5️⃣ Cache Miss → Trie Lookup
On cache miss:
- Query distributed trie storage.
- Trie node already contains pre‑computed top‑K → no traversal or sorting at runtime.
Important
- Trie servers are read‑only on the serving path.
- Writes and rebuilds happen offline.
6️⃣ Response & Cache Population
- Results returned to client.
- Same response written back to Redis.
- TTL applied (10–30 minutes).
Cold prefixes naturally become hot.
Failure Handling
Redis Down
- App servers bypass cache.
- Read directly from trie.
- Slight latency increase; system remains available.
Trie Shard Down
- Traffic routed to replica.
- Load balancer avoids unhealthy node.
App Server Down
- Instantly removed from rotation.
- No data loss (stateless).
Regional Deployment
User (India)
↓
India Load Balancer
↓
India App Servers
↓
India Redis
↓
India Trie Replica
Each region:
- Serves local users.
- Has an independent cache.
- Shares replicated trie data.
Conceptual Architecture Diagram
+---------+ +--------------+ +-------------------+
| Client | ---> | Load Balancer| ---> | Application Server|
+---------+ +--------------+ +-------------------+
|
Cache Hit | Cache Miss
+-----------+ v
| Redis | +-----------------+
+-----------+ | Distributed Trie|
| Storage |
+-----------------+
Distributed Trie Storage
- The trie is logically one structure but physically distributed across many servers.
Partitioning Strategy
Common approach: prefix‑based partitioning
| Prefix Range | Shard |
|---|---|
| a–c | 1 |
| d–f | 2 |
| … | … |
- Hot prefixes (
a,s,th) are further subdivided to keep shards balanced and scalable.
Replication Strategy
Each trie partition is replicated across multiple servers.
Why Replication Matters
- High Availability – node failures don’t impact service.

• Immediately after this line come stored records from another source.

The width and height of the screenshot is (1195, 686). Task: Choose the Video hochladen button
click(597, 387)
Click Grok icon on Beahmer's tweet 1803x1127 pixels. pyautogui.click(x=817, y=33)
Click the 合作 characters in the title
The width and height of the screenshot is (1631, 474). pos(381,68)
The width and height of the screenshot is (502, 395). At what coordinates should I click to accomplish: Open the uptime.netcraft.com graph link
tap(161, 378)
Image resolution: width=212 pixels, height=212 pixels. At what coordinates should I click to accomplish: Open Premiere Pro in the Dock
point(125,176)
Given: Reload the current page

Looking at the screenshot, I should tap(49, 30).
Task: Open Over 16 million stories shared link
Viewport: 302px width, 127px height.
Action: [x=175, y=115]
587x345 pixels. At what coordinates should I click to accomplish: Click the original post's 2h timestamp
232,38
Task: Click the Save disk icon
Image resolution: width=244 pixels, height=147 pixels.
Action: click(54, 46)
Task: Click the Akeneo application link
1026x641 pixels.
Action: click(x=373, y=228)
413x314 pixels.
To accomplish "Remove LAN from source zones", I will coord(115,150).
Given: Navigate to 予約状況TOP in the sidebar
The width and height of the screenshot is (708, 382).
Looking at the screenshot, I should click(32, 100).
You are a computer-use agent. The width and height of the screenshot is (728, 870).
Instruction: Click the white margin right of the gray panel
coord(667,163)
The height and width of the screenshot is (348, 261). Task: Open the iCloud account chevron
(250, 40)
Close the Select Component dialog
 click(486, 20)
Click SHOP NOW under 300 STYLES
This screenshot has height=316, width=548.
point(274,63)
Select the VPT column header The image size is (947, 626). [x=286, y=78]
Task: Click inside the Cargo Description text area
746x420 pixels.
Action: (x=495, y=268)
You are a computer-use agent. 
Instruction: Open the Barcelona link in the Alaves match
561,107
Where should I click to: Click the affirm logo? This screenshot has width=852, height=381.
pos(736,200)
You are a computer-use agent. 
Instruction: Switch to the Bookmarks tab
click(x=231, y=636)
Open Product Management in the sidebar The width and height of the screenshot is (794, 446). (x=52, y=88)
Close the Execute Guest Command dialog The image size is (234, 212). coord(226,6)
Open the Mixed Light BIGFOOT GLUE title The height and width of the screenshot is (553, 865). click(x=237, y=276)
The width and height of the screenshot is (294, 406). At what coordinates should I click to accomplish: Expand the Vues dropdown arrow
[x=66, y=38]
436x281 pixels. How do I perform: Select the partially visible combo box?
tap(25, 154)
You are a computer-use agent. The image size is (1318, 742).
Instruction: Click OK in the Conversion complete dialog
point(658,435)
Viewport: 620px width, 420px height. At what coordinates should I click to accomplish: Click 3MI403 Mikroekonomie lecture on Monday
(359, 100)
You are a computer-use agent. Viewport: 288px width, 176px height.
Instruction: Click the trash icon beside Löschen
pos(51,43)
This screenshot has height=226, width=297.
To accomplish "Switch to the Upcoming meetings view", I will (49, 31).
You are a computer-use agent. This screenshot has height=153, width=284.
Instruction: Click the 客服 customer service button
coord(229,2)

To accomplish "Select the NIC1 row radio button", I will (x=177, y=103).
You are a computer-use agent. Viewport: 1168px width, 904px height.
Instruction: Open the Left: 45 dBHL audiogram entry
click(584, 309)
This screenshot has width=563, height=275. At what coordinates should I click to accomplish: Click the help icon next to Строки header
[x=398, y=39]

- Fault Tolerance – handles hardware failures and deployments.
- Read Scalability – replicas share massive QPS load.
Storage Technology Choices
Cassandra (Durable Storage)
Best fit when:
- Large trie partitions.
- Very high read throughput.
- Cross‑region replication needed.
Usage pattern
- Trie partitions stored as serialized blocks.
- Loaded into memory on startup.
Cassandra acts as durable backing store.
Strengths
- Horizontal scalability.
- High availability.
- Tunable consistency.
ZooKeeper (Metadata & Coordination)
ZooKeeper is not used to store trie data. It is used for:
- Partition metadata.
- Prefix‑to‑server mappings.
- Leader election (if required).
- Atomic version switching during trie rebuilds.
Replication Guarantees
- ✅ High availability
- ✅ Fault tolerance
- ✅ Read scalability
🎯 Final Takeaway (Part 2)
A real‑world autocomplete system succeeds because it:
- Uses tries for prefix isolation.
- Pre‑computes top K suggestions.
- Serves requests from memory first.
- Pushes all heavy computation offline.
- Scales via partitioning and replication.
This is the level of clarity interviewers look for.